Dataset records:

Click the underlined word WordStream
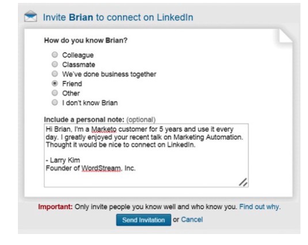(101, 168)
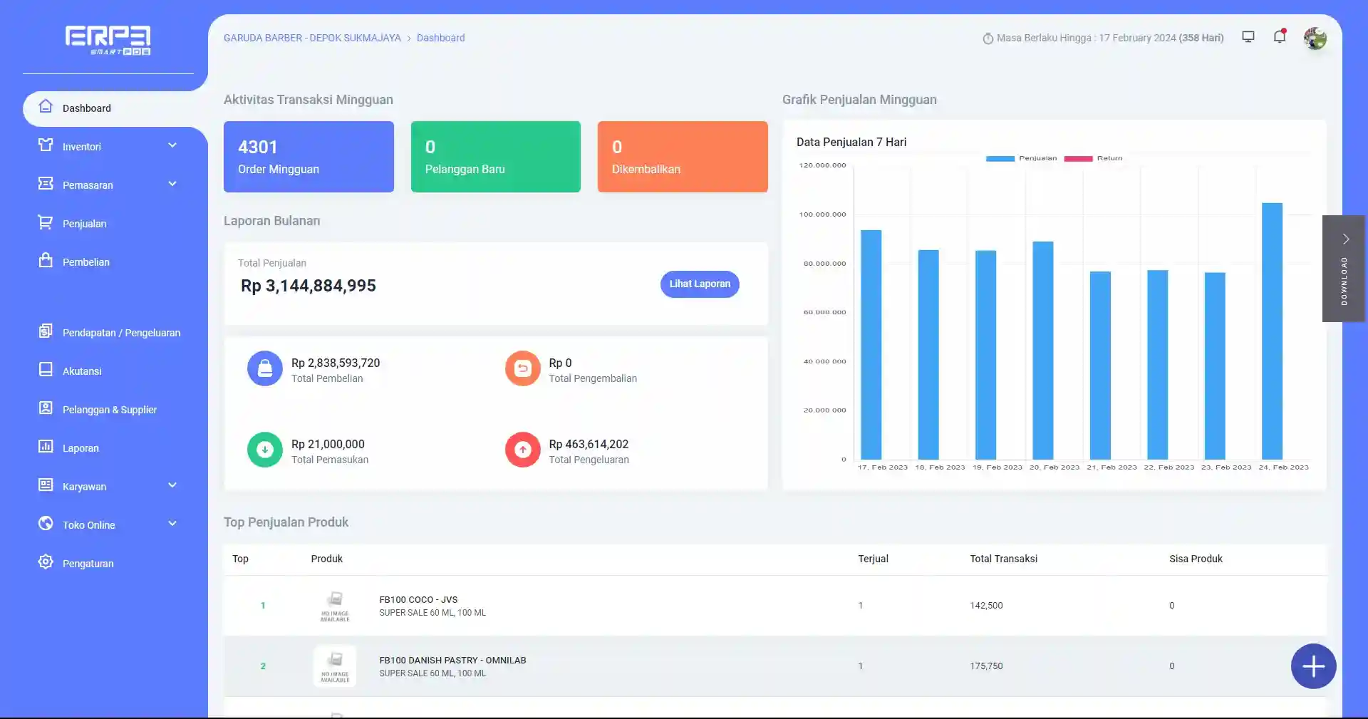Expand the Pemasaran submenu chevron

pos(172,184)
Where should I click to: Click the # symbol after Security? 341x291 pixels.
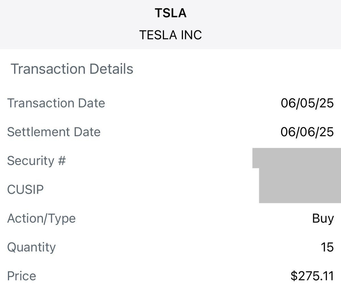62,161
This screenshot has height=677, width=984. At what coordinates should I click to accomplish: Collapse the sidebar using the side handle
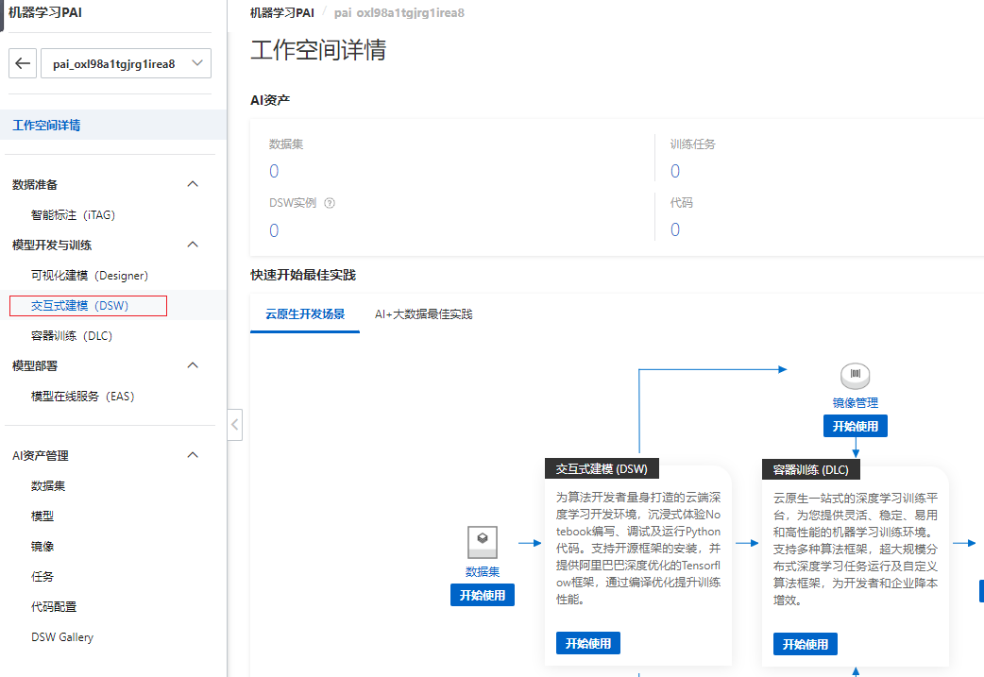[x=235, y=425]
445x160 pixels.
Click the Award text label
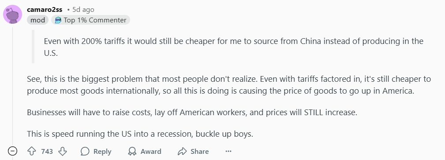click(151, 152)
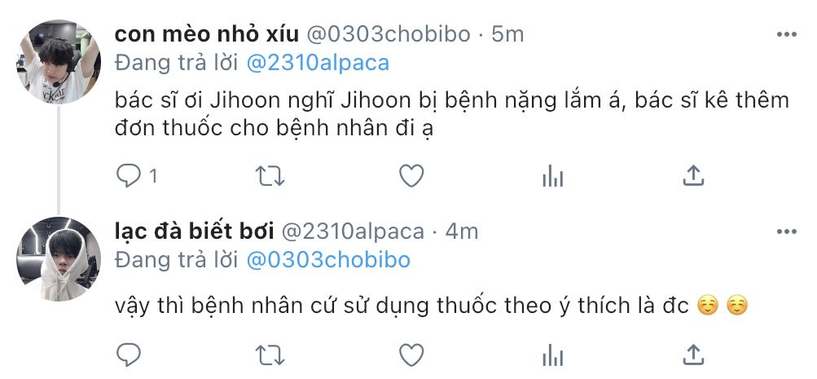Viewport: 817px width, 379px height.
Task: Share the second tweet by @2310alpaca
Action: 693,355
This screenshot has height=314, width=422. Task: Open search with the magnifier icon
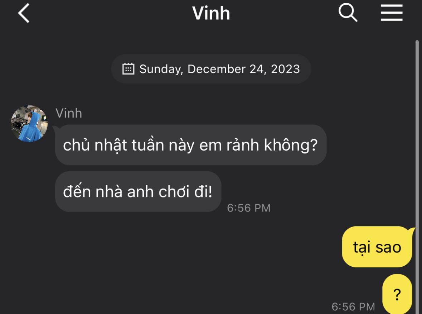click(348, 13)
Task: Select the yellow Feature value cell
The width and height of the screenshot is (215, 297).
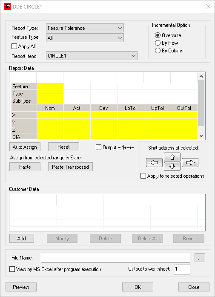Action: click(50, 87)
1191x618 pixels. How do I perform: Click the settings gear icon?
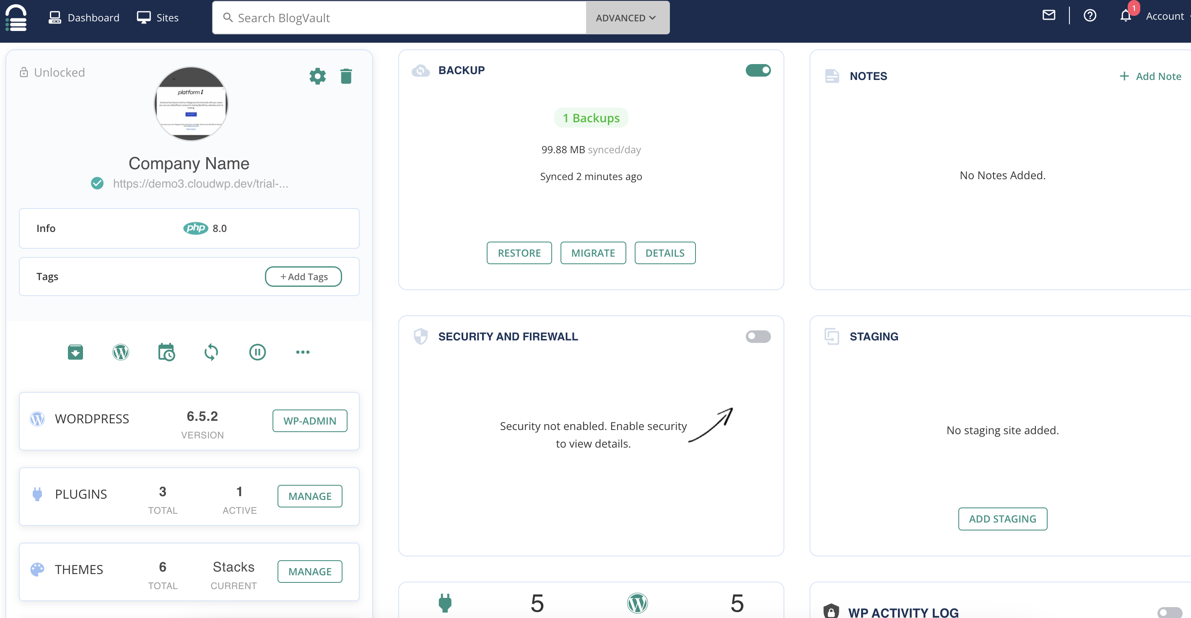click(317, 76)
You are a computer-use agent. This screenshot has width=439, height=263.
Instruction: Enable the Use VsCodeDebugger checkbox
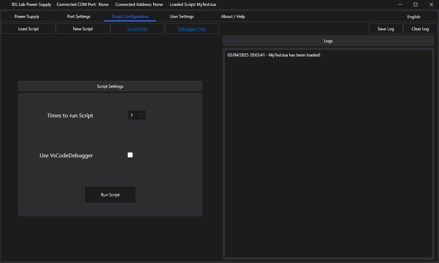tap(130, 155)
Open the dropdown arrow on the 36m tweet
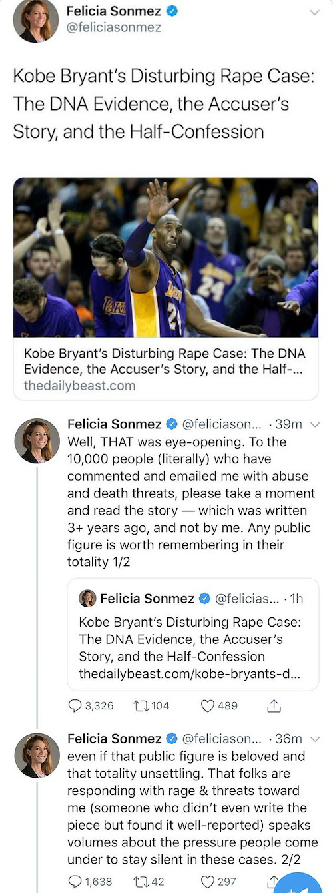 coord(316,739)
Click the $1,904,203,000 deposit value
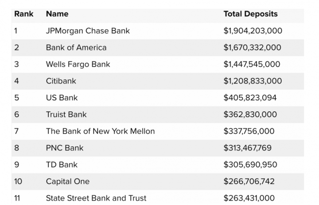Screen dimensions: 319x205 click(x=253, y=31)
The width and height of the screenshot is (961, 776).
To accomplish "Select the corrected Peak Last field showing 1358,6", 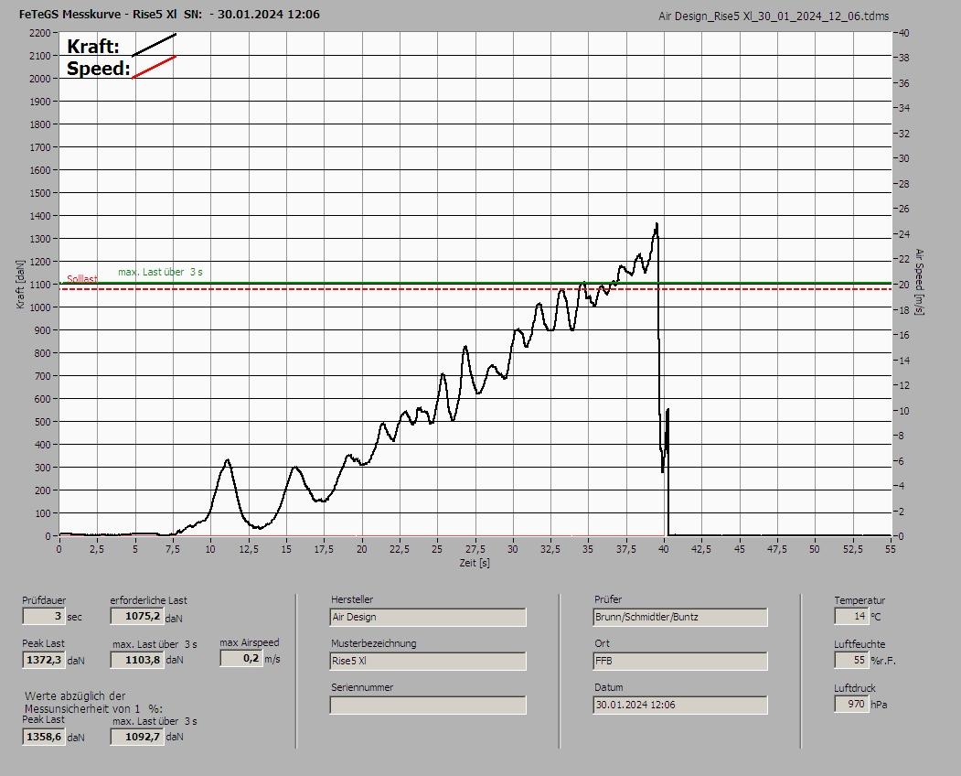I will [x=43, y=737].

Action item:
Each line, from the beginning of the listing to the line bearing "You are a computer-use" inclusive, should be copied exactly; the pictures stay out.

Output of the task:
Click the underlined word WordStream
(101, 168)
Expand the Pemasaran submenu chevron

pos(172,184)
Where should I click to: Click the # symbol after Security? 341x291 pixels.
62,161
This screenshot has height=677, width=984. At what coordinates should I click to accomplish: Collapse the sidebar using the side handle
[x=235, y=425]
445x160 pixels.
Click the Award text label
click(151, 152)
Viewport: 817px width, 379px height.
Task: Share the second tweet by @2310alpaca
Action: 693,355
This screenshot has height=314, width=422. Task: Open search with the magnifier icon
click(348, 13)
Task: Select the yellow Feature value cell
The width and height of the screenshot is (215, 297).
Action: click(50, 87)
1191x618 pixels. How do I perform: Click the settings gear icon?
click(317, 76)
You are a computer-use agent. This screenshot has width=439, height=263.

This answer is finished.